Located between Steele and Harrison, and Exposition and Mississippi, Belcaro is home to “Denver’s Grandest Mansion”, the Phipps Mansion

Arriving in Denver in 1902 after making a fortune in steel, Lawrence Phipps intended to make a mark as a humanitarian. Phipps was elected to the U.S. Senate as a Republican in 1918 and served in that capacity until 1930.
After leaving the Senate in 1930, Phipps was ready to build a mansion in which to retire. Fisher and Fisher, along with New York architect Charles Platt, designed Belcaro, which is Italian for “Dear One”. The Georgian Mansion was built during the depression at a cost of $310,000. The mansion was completed in 1933 and boasted 54 rooms and over 27,000 square feet. Here is a description of the interior:

Dining Room

This Georgian style room is more than 250 years old. The paneling is knotty pine, which was sent from Colonial America to England where it was made into this dignified paneled room, then later installed in the mansion. There is a Waterford chandelier, which hangs from the center of the ceiling and compliments the original dining room chairs. The dining room chairs were carved from the beams of a house built in Santo Domingo in 1509. There is also a painting on the north wall by Hudson River Valley artist Albert Bierstadt.[3]

Billiard Room

The oak walls in this room are from England and are almost 400 years old. There are hidden panels in this Jacobean room, which were used for storing billiard balls and cues. The ceiling depicts an illustration of the War of Roses.

Living Room

This 1,000-square-foot (93 m2) room has Austrian oak paneling and a carving of a bald eagle over the fireplace. The chandeliers are Sheffield Sterling, and the carving over the hall door portrays the Phipps’ family crest.


There is a limewood carving over the fireplace, in the spirit of Gringling Gibbons, and was commissioned by the Phipps family. Many first editions and volumes from all over the world line the walls of this library.


The grand staircase features a banister created by Burkhardt Steel of Denver. Andrew Carnegie presented the massive Swiss grandfather clock, located at the top of the staircase, to Lawrence Cowle Phipps as a gift.


The foyer contains the original organ that was placed in the alcove. The device that ran the organ was located in a room directly underneath the foyer and the pipes ran upward behind the tapestries.

The neighborhood surrounding Belcaro was platted by Phipp’s company, Belcaro Realty and Investment Company in 1931. Development began shortly afterward.

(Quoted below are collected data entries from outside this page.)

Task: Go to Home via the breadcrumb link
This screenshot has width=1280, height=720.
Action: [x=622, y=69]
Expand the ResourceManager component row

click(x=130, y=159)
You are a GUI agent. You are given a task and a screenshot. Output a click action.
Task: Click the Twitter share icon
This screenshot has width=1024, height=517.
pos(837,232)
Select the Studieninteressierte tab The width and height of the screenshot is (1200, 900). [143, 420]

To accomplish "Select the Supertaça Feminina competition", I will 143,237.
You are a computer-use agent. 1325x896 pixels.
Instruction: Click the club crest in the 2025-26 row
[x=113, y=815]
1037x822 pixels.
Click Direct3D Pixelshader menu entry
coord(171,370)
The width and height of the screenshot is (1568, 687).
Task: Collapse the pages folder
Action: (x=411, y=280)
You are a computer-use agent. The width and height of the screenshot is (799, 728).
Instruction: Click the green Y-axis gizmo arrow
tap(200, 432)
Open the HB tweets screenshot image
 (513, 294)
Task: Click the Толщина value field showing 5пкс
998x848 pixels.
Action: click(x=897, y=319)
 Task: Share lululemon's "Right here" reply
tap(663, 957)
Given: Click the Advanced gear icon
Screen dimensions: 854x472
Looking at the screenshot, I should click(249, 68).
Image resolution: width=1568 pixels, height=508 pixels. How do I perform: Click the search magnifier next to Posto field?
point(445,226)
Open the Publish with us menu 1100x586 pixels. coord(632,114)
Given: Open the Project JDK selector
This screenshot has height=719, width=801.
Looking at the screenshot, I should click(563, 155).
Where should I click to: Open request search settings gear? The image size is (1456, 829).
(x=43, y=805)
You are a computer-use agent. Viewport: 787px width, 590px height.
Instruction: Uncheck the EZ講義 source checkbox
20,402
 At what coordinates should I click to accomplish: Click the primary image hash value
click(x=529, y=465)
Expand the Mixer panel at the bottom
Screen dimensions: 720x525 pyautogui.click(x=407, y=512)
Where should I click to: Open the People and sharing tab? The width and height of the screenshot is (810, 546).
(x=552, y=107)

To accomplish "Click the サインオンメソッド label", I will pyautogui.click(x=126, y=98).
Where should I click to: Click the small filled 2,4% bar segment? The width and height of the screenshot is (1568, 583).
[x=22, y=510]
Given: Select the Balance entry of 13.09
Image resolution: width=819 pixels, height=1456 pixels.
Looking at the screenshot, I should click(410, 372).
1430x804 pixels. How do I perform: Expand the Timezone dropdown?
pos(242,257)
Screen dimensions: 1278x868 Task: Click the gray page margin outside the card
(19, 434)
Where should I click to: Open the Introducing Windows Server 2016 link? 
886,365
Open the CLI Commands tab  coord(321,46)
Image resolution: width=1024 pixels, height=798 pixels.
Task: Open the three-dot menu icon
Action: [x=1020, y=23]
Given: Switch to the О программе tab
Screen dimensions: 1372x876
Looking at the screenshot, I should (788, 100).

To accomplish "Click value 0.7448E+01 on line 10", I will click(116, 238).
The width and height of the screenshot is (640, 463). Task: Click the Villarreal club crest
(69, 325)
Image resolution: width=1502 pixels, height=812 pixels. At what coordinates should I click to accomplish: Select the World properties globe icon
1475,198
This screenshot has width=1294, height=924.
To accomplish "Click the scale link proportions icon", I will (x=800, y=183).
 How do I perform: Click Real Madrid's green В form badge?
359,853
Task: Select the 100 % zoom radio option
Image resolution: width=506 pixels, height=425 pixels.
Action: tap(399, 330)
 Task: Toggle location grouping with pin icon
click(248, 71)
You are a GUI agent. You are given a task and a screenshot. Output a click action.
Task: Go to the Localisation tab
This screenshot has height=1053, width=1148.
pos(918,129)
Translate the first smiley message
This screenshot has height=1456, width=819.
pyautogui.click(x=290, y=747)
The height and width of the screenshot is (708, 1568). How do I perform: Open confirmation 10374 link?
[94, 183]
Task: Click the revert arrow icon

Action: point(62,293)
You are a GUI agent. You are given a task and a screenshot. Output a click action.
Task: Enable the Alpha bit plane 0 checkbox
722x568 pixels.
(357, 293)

By the time of Phipps’ death in 1958, he had sold much of the land surrounding the mansion as Belcaro Park. A portion of the land was also used to create the Belcaro Park Shopping Center which was developed in 1953.
Today, the Belcaro neighborhood, encircling the Phipps Mansion, is home to many elegant, expansive, mostly ranch-style homes, with large, pristine, well-manicured lawns. Very centrally located near Cherry Creek, between Bonnie Brae and Colorado Boulevard, and next to Polo Club, Belcaro is now one of Denver’s most sought-after neighborhoods. Homes in this neighborhood sell for between $750,000-1.8 million.